Using sklearn module to create and evaluate various machine learning models. This is the final project of the Coursera's Machine Learning with Python course.
This dataset is about past loans. The Loan_train.csv data set includes details of 346 customers whose loan are already paid off or defaulted.
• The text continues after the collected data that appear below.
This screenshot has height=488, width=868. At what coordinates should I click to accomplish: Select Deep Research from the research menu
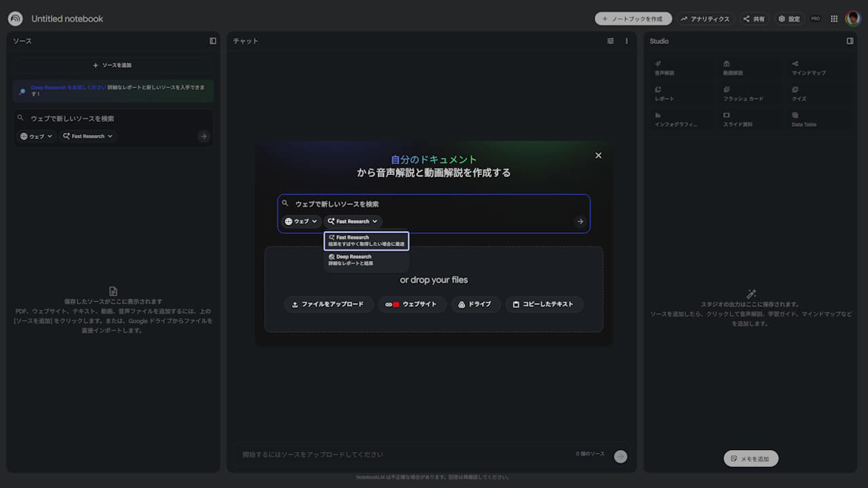click(x=366, y=260)
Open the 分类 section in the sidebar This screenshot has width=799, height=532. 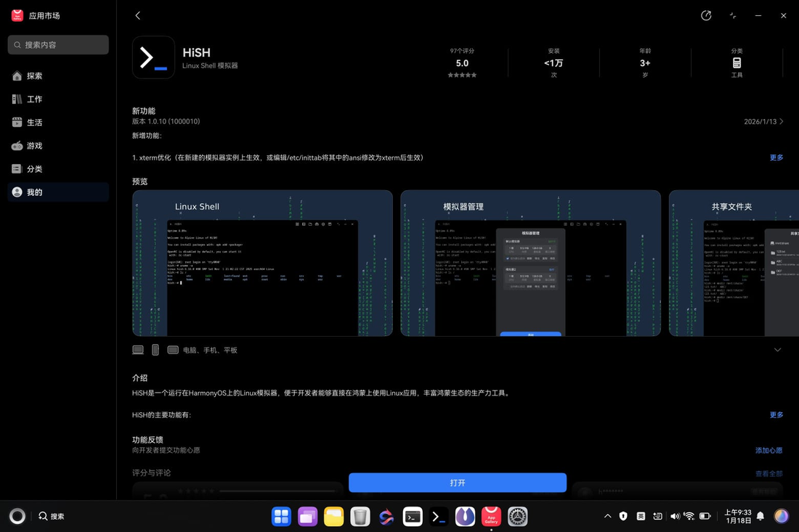tap(33, 168)
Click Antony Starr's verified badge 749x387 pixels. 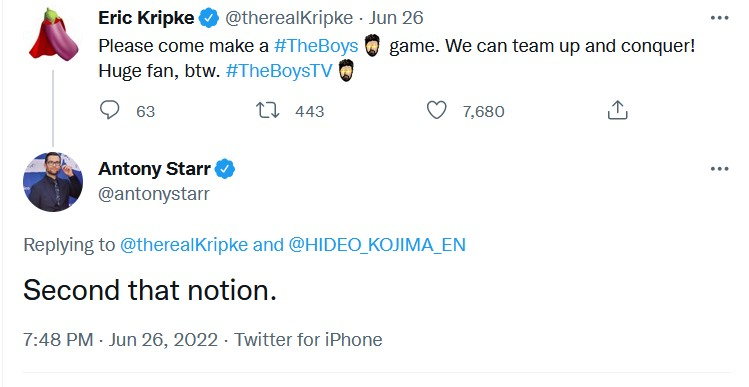pyautogui.click(x=225, y=169)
It includes following fields:
Field | Description |
---|---|
Loan_status | Whether a loan is paid off on in collection |
Principal | Basic principal loan amount at the |
Terms | Origination terms which can be weekly (7 days), biweekly, and monthly payoff schedule |
Effective_date | When the loan got originated and took effects |
Due_date | Since it’s one-time payoff schedule, each loan has one single due date |
Age | Age of applicant |
Education | Education of applicant |
Gender | The gender of applicant |
We use the training set to build an accurate model and then use the test set to report the accuracy of the model using the following algorithms:
- K Nearest Neighbor(KNN)
- Decision Tree
- Support Vector Machine
- Logistic Regression
Algorithm | Jaccard | F1-score | LogLoss |
---|---|---|---|
KNN | 0.703704 | 0.686067 | NA |
Decision Tree | 0.796296 | 0.780146 | NA |
SVM | 0.722222 | 0.621266 | NA |
Logistic Regression | 0.740741 | 0.630418 | 0.493198 |